_Aim:_ Copy out the forum thread on buying a car to drive for Uber from "Purchasing a car" to "rideshare - don't.".

_Selected extract:_
Purchasing a car for the sole purpose of driving Uber isn't even thought to be a wise move by even the most enthusiastic of Uber shills (Brian Cole on Youtube for example).

NJ is a pretty damned contentious place to be an Uber driver currently, plus the added complication of going in and out of NYC.

Have you ever had a realtor tell you not to buy a house because you love it? Buy a house using your head and not your heart. The same thing applies here. You probably know far less about Uber than you think. You may love what they promise. The two are not the same. That doesn't mean Uber driving isn't worth your time........ but if you don't seem to be in a place where you can easily afford to get ahold of a suitable car, or you don't already own one - be very cautious. If you are only purchasing for rideshare - don't.


----------



## Nikolay (May 14, 2015)

Thanks for your help I actually worked for Uber from 2013 to 2014, and know that business. It's just that I was dumb enough to sell my car last year, and didn't take care of my credit...


----------



## Huberis (Mar 15, 2015)

Nikolay said:


> Thanks for your help I actually worked for Uber from 2013 to 2014, and know that business. It's just that I was dumb enough to sell my car last year, and didn't take care of my credit...


Worked for Uber???? You mean you drove rideshare right? You weren't a CSR or cleaned the windows providing God's View?

_Supplied information:_
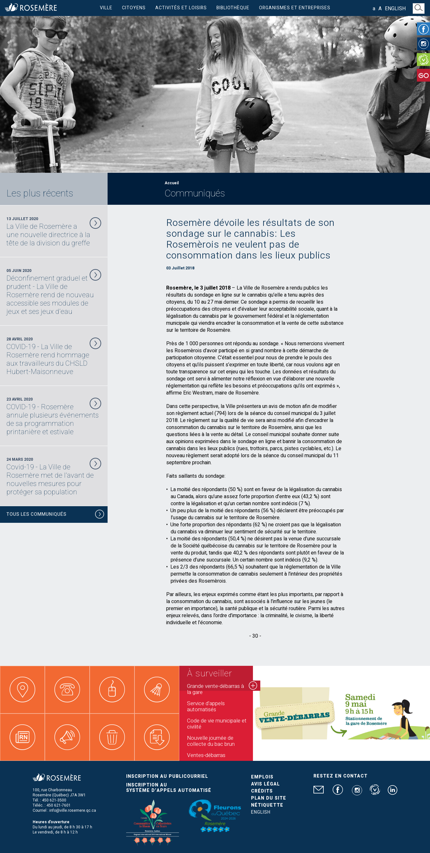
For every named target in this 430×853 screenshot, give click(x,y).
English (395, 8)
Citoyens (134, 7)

==

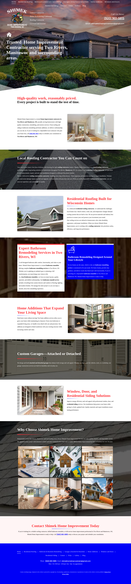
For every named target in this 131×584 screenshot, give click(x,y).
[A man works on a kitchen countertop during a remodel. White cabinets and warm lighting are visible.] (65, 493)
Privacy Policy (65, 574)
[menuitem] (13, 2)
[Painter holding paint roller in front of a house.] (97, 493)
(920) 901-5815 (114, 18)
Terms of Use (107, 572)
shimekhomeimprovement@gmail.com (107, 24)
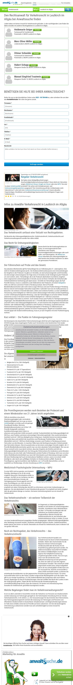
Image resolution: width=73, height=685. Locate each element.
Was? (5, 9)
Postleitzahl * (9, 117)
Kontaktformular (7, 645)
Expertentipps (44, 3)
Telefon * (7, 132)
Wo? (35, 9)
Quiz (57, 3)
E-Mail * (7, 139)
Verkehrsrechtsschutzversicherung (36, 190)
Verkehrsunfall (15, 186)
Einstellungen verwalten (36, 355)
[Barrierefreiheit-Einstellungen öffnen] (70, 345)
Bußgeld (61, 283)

_Exercise response:_
Purchasing a car for the sole purpose of driving Uber isn't even thought to be a wise move by even the most enthusiastic of Uber shills (Brian Cole on Youtube for example).

NJ is a pretty damned contentious place to be an Uber driver currently, plus the added complication of going in and out of NYC.

Have you ever had a realtor tell you not to buy a house because you love it? Buy a house using your head and not your heart. The same thing applies here. You probably know far less about Uber than you think. You may love what they promise. The two are not the same. That doesn't mean Uber driving isn't worth your time........ but if you don't seem to be in a place where you can easily afford to get ahold of a suitable car, or you don't already own one - be very cautious. If you are only purchasing for rideshare - don't.